Nesta quarta-feira, 28, terminou o XI Fórum Jurídico de Lisboa. Autoridades estiveram presentes em Portugal para debaterem o tema "Governança e constitucionalismo digital". Ao encerrar o evento, ministro Gilmar Mendes citou o 8 de janeiro, dia da infâmia, para exemplificar como os desdobramentos concretos causados pelo "novo digital" são "eloquentes demais para serem colocados para debaixo do tapete".
Gilmar ressaltou no discurso que ficou muito bem evidenciado que os desafios que a ambiência digital apresenta à governança são significativos – e palpáveis.
"Algoritmos, Inteligência Artificial Generativa e desenvolvimentos que tais não podem continuar a receber dos juristas uma abordagem 'blasé'. Por mais que a representação mental dessas instâncias cause alguma dificuldade àqueles que nasceram na era analógica, os desdobramentos concretos causados pelo novo 'digital' são eloquentes demais para serem colocados para debaixo do tapete."
Para o ministro, "é difícil imaginar algo mais concreto do que a destruição do Supremo Tribunal Federal, do Palácio do Planalto e de partes do Congresso Nacional do Brasil, em 8 de janeiro de 2023". "Oportunidade em que o Brasil apresentou ao mundo mais uma jabuticaba: o golpe por terceirização", citou.
Segundo Gilmar, a brutalidade daquelas cenas foi antecedida da circulação de conteúdo online produzidos por grupos extremistas nos dias que antecederam os atos terroristas.
"Toda essa orquestração virtual deu-se livremente; os intermediários que difundiram esses conteúdos não adotaram medida alguma para lidar com os riscos sistêmicos gerados por publicações abertamente imbuídas do propósito de abolir o Estado Democrático de Direito."
Veja a íntegra do discurso:
Senhoras, Senhores,
Quando de minha fala na Mesa de Abertura, mencionei a vocação inata do Fórum Jurídico de Lisboa para pensar os problemas contemporâneos em chave propositiva. Nesta 11ª edição não sucedeu de modo diverso.
Ficou muito bem evidenciado que os desafios que a ambiência digital apresenta à governança são significativos – e palpáveis. Algoritmos, Inteligência Artificial Generativa e desenvolvimentos que tais não podem continuar a receber dos juristas uma abordagem "blasé". Por mais que a representação mental dessas instâncias cause alguma dificuldade àqueles que nasceram na era analógica, os desdobramentos concretos causados pelo novo "digital" são eloquentes demais para serem colocados para debaixo do tapete.

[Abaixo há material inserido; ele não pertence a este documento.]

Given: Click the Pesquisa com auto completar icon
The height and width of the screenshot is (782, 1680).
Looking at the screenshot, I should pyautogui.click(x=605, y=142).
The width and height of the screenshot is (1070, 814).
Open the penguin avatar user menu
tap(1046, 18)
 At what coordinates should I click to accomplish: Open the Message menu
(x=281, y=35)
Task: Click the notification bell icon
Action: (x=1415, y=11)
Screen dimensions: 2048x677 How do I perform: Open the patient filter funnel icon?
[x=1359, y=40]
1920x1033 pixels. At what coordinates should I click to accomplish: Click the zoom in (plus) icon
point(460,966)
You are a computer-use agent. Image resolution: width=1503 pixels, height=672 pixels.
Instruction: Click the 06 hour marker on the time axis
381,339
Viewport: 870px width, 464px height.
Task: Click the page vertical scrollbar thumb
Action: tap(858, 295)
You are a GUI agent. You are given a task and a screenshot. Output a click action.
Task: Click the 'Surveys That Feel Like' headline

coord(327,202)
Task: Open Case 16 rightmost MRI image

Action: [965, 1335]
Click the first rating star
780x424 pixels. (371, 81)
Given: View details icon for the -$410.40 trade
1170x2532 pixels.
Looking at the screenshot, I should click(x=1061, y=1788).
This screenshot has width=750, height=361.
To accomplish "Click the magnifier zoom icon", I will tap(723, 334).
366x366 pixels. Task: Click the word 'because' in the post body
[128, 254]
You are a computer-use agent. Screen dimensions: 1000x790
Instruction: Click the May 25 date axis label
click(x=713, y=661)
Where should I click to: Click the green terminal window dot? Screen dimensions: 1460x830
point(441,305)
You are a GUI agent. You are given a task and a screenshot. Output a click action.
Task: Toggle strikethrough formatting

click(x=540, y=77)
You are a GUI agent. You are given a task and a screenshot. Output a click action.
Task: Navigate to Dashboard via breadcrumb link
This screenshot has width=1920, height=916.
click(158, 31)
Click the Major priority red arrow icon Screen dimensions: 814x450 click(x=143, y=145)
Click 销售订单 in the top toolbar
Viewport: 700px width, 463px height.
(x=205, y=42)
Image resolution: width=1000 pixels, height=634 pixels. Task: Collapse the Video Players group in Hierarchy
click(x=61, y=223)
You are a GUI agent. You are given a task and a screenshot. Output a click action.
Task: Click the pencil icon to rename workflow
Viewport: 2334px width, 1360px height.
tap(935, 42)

A propósito, é difícil imaginar algo mais concreto do que a destruição do Supremo Tribunal Federal, do Palácio do Planalto e de partes do Congresso Nacional do Brasil, em 8 de janeiro de 2023, oportunidade em que o Brasil apresentou ao mundo mais uma jabuticaba: o golpe por terceirização. A brutalidade daquelas cenas foi antecedida da circulação de conteúdos on-line produzidos por grupos extremistas nos dias que antecederam os atos terroristas. Toda essa orquestração virtual deu-se livremente; os intermediários que difundiram esses conteúdos não adotaram medida alguma para lidar com os riscos sistêmicos gerados por publicações abertamente imbuídas do propósito de abolir o Estado Democrático de Direito.
Ninguém poderia seriamente sustentar que esse putsch terceirizado ocorreria sem a complacência das grandes plataformas de tecnologia, que convenientemente fornecem ao populismo autoritário a oportunidade de se portar como leão entre ovelhas – o que Camões alertava ser sinal de covardia (Lusíadas, Canto I, n. 68).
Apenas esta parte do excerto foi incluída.